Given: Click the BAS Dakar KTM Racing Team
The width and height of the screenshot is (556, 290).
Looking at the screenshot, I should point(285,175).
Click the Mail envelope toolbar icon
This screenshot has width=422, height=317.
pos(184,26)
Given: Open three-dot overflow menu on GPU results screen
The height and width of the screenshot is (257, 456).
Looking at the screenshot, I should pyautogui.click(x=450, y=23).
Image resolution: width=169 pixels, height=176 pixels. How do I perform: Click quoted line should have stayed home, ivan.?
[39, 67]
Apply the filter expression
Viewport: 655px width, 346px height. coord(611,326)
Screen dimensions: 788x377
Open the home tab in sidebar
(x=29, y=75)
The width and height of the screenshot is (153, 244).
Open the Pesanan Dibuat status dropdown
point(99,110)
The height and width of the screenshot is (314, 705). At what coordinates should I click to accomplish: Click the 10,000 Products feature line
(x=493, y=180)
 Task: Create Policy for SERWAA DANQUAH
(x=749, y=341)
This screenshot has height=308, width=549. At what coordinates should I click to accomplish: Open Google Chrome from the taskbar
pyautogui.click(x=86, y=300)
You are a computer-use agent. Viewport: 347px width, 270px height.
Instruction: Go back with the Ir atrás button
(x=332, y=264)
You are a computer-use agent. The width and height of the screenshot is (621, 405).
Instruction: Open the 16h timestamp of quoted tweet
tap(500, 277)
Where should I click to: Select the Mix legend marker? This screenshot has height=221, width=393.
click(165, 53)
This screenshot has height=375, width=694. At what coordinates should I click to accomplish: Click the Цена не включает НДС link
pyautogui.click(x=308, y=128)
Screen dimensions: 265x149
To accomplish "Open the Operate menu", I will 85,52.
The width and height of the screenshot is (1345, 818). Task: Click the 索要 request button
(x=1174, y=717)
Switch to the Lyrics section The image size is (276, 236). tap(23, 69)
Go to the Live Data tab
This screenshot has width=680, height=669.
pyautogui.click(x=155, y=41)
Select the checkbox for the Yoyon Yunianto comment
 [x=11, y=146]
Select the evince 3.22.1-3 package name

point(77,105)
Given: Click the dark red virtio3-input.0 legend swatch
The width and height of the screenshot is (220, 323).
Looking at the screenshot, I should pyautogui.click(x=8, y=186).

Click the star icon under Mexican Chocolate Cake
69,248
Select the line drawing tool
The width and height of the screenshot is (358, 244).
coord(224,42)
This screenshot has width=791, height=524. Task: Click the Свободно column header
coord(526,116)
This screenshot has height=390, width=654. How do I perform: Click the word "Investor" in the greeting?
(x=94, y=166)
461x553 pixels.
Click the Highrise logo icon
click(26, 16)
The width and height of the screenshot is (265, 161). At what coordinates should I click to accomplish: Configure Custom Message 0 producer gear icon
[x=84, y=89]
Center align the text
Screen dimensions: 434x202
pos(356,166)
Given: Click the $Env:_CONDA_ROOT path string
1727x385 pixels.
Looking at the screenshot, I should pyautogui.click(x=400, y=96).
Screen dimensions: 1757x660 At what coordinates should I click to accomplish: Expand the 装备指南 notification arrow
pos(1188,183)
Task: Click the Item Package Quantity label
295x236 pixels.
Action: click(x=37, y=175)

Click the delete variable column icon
════════════════
Each line from the first line of the entries up to and including the line containing "Given: Open three-dot" should be transcribed exactly, with all other lines left out.

◆ Task response:
Given: Click the BAS Dakar KTM Racing Team
The width and height of the screenshot is (556, 290).
Looking at the screenshot, I should point(285,175).
Click the Mail envelope toolbar icon
This screenshot has width=422, height=317.
pos(184,26)
Given: Open three-dot overflow menu on GPU results screen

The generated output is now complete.